▶ **Supplied material**:
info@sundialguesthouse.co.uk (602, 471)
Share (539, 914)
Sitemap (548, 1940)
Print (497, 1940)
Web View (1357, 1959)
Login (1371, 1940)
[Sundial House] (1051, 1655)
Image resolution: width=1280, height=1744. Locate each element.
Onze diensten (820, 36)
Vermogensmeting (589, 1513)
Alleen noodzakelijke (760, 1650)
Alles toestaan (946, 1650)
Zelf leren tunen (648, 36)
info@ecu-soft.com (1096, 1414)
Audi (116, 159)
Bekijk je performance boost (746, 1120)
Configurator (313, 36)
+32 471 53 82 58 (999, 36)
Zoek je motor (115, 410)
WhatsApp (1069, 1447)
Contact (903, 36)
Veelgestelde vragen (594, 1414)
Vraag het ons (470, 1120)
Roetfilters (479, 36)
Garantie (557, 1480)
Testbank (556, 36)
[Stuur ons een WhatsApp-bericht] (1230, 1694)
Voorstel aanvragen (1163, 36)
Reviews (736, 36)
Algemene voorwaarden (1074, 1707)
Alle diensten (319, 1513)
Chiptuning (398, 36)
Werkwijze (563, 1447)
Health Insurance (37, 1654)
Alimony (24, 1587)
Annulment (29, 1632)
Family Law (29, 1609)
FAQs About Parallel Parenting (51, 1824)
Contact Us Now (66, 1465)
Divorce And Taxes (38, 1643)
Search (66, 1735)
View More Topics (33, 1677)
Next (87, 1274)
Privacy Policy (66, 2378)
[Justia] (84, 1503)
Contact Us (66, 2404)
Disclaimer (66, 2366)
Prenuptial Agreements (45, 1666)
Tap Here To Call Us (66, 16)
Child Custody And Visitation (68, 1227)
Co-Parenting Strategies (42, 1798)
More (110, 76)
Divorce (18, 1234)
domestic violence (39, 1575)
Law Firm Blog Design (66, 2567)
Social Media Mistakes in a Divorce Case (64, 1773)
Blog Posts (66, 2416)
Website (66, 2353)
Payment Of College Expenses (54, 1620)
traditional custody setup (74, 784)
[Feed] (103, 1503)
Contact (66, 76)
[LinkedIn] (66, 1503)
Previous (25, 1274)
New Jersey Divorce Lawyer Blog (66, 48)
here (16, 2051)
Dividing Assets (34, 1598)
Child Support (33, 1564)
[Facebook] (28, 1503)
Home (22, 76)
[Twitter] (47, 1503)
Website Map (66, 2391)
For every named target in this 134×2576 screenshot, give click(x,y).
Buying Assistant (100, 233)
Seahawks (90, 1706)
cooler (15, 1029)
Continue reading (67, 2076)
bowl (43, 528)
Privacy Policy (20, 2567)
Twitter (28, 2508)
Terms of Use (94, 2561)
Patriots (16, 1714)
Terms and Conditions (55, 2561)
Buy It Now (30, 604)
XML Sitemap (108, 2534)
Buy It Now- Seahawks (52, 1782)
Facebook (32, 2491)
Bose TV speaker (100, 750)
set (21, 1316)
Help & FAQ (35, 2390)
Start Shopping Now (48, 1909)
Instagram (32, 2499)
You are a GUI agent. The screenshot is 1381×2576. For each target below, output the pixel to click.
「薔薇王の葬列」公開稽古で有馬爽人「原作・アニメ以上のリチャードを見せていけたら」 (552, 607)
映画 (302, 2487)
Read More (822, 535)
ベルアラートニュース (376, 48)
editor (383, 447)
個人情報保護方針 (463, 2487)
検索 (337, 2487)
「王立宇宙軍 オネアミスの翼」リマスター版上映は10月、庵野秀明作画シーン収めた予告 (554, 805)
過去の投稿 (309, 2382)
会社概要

▶ **Problem description**:
Transcribe the records in full, so that each line reads exactly as before.

▶ **Written solution**:
info@sundialguesthouse.co.uk (602, 471)
Share (539, 914)
Sitemap (548, 1940)
Print (497, 1940)
Web View (1357, 1959)
Login (1371, 1940)
[Sundial House] (1051, 1655)
Image resolution: width=1280, height=1744. Locate each element.
Onze diensten (820, 36)
Vermogensmeting (589, 1513)
Alleen noodzakelijke (760, 1650)
Alles toestaan (946, 1650)
Zelf leren tunen (648, 36)
info@ecu-soft.com (1096, 1414)
Audi (116, 159)
Bekijk je performance boost (746, 1120)
Configurator (313, 36)
+32 471 53 82 58 (999, 36)
Zoek je motor (115, 410)
WhatsApp (1069, 1447)
Contact (903, 36)
Veelgestelde vragen (594, 1414)
Vraag het ons (470, 1120)
Roetfilters (479, 36)
Garantie (557, 1480)
Testbank (556, 36)
[Stuur ons een WhatsApp-bericht] (1230, 1694)
Voorstel aanvragen (1163, 36)
Reviews (736, 36)
Algemene voorwaarden (1074, 1707)
Alle diensten (319, 1513)
Chiptuning (398, 36)
Werkwijze (563, 1447)
Health Insurance (37, 1654)
Alimony (24, 1587)
Annulment (29, 1632)
Family Law (29, 1609)
FAQs About Parallel Parenting (51, 1824)
Contact Us Now (66, 1465)
Divorce And Taxes (38, 1643)
Search (66, 1735)
View More Topics (33, 1677)
Next (87, 1274)
Privacy Policy (66, 2378)
[Justia] (84, 1503)
Contact Us (66, 2404)
Disclaimer (66, 2366)
Prenuptial Agreements (45, 1666)
Tap Here To Call Us (66, 16)
Child Custody And Visitation (68, 1227)
Co-Parenting Strategies (42, 1798)
More (110, 76)
Divorce (18, 1234)
domestic violence (39, 1575)
Law Firm Blog Design (66, 2567)
Social Media Mistakes in a Divorce Case (64, 1773)
Blog Posts (66, 2416)
Website (66, 2353)
Payment Of College Expenses (54, 1620)
traditional custody setup (74, 784)
[Feed] (103, 1503)
Contact (66, 76)
[LinkedIn] (66, 1503)
Previous (25, 1274)
New Jersey Divorce Lawyer Blog (66, 48)
here (16, 2051)
Dividing Assets (34, 1598)
Child Support (33, 1564)
[Facebook] (28, 1503)
Home (22, 76)
[Twitter] (47, 1503)
Website Map (66, 2391)
For every named target in this 134×2576 screenshot, give click(x,y).
Buying Assistant (100, 233)
Seahawks (90, 1706)
cooler (15, 1029)
Continue reading (67, 2076)
bowl (43, 528)
Privacy Policy (20, 2567)
Twitter (28, 2508)
Terms of Use (94, 2561)
Patriots (16, 1714)
Terms and Conditions (55, 2561)
Buy It Now (30, 604)
XML Sitemap (108, 2534)
Buy It Now- Seahawks (52, 1782)
Facebook (32, 2491)
Bose TV speaker (100, 750)
set (21, 1316)
Help & FAQ (35, 2390)
Start Shopping Now (48, 1909)
Instagram (32, 2499)
You are a GUI agent. The screenshot is 1381×2576. For each target below, output the pixel to click.
「薔薇王の葬列」公開稽古で有馬爽人「原作・アニメ以上のリチャードを見せていけたら」 (552, 607)
映画 (302, 2487)
Read More (822, 535)
ベルアラートニュース (376, 48)
editor (383, 447)
個人情報保護方針 (463, 2487)
検索 (337, 2487)
「王立宇宙軍 オネアミスの翼」リマスター版上映は10月、庵野秀明作画シーン収めた予告 (554, 805)
過去の投稿 (309, 2382)
会社概要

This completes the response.